An electric field created by a source charge creates a force at each point in a region of space. The strengths of different fields sum up to form a global field.

Coulomb's law between two point charges (dimensionless particles):

$$F=\frac{Q_{1}Q_{2}}{4\pi\epsilon_{0}r^{2}}$$

Electric field strength (on a test charge $q$) : $E=F/q$

• produced by a point charge $Q$ : $$E=\frac{Q}{4\pi\epsilon_{0}r^{2}}$$

Electric potential (work done by a unit charge) : $V=W/q$

Potential difference: $W= Q(V_{1}-V_{2})$

Direction of the electric field from higher potential to lower potential.

• produced by a point charge $Q$ : $$V=\frac{Q}{4\pi\epsilon_{0}r}$$

Uniform field strength between two plates:

$$E=\frac{V}{d}$$

Deflection of a charged particle moving through a uniform electric field.

$F=$magnitude of the force; $Q$, $q=$source and test point charges; $r=$distance between two charges; $\epsilon_{0}=$permittivity of free space; $d=$ distance between two charged plates.

## Electric and gravitational field comparison

Gravitational and electric fields are similar in many respects.

● ● ● ● ● ● ●

▶ [Challenge 1] Retype the passage on electric fields word for word, starting with "Electric field strength" and going on through "to lower potential.".
▶ [Challenge 2] Extend the passage on electric fields, picking up after its final sentence.
The records below were drawn from a separate source.

Element and text position data
● ● ● ● ● ● ●

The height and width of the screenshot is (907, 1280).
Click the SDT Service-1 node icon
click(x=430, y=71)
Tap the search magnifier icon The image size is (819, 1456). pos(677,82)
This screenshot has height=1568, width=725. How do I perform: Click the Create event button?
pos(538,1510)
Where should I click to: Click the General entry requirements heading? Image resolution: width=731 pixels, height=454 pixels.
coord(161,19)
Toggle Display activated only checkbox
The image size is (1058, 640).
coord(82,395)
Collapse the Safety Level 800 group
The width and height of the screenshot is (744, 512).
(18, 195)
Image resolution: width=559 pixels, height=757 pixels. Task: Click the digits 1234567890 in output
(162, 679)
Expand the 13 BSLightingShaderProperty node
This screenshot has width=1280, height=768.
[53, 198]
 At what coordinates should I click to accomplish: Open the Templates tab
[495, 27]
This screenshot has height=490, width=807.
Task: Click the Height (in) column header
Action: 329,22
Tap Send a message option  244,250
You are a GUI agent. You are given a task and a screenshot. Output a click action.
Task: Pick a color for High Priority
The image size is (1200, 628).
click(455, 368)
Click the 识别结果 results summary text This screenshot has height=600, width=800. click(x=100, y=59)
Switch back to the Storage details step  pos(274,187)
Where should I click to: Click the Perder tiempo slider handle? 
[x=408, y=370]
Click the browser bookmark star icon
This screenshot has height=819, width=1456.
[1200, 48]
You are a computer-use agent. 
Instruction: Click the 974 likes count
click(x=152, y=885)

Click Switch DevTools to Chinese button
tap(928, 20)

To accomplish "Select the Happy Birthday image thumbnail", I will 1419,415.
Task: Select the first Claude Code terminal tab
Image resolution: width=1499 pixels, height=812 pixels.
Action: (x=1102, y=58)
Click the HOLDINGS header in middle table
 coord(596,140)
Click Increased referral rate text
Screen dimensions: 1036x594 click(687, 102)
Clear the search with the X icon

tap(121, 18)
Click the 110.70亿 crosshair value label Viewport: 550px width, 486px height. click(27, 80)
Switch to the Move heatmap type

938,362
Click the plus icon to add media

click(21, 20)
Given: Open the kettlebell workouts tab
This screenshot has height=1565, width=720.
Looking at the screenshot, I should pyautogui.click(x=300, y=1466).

● ● ● ● ● ● ●

▶ [Written answer 1]
Electric field strength (on a test charge $q$) : $E=F/q$

• produced by a point charge $Q$ : $$E=\frac{Q}{4\pi\epsilon_{0}r^{2}}$$

Electric potential (work done by a unit charge) : $V=W/q$

Potential difference: $W= Q(V_{1}-V_{2})$

Direction of the electric field from higher potential to lower potential.

▶ [Written answer 2]
Both forces are inversely proportional to the square of distance between the two masses/charges (i.e. they follow an inverse square law).

Both also involve the interaction of two bodies without direct contact (non-contact forces).

Gravity is always attractive, while electric fields can either attract or repel other charged objects depending on their charge.

Another significant difference is the magnitude of the forces. The electric force between two protons is $10^{36}$ times stronger than the gravitational force between them.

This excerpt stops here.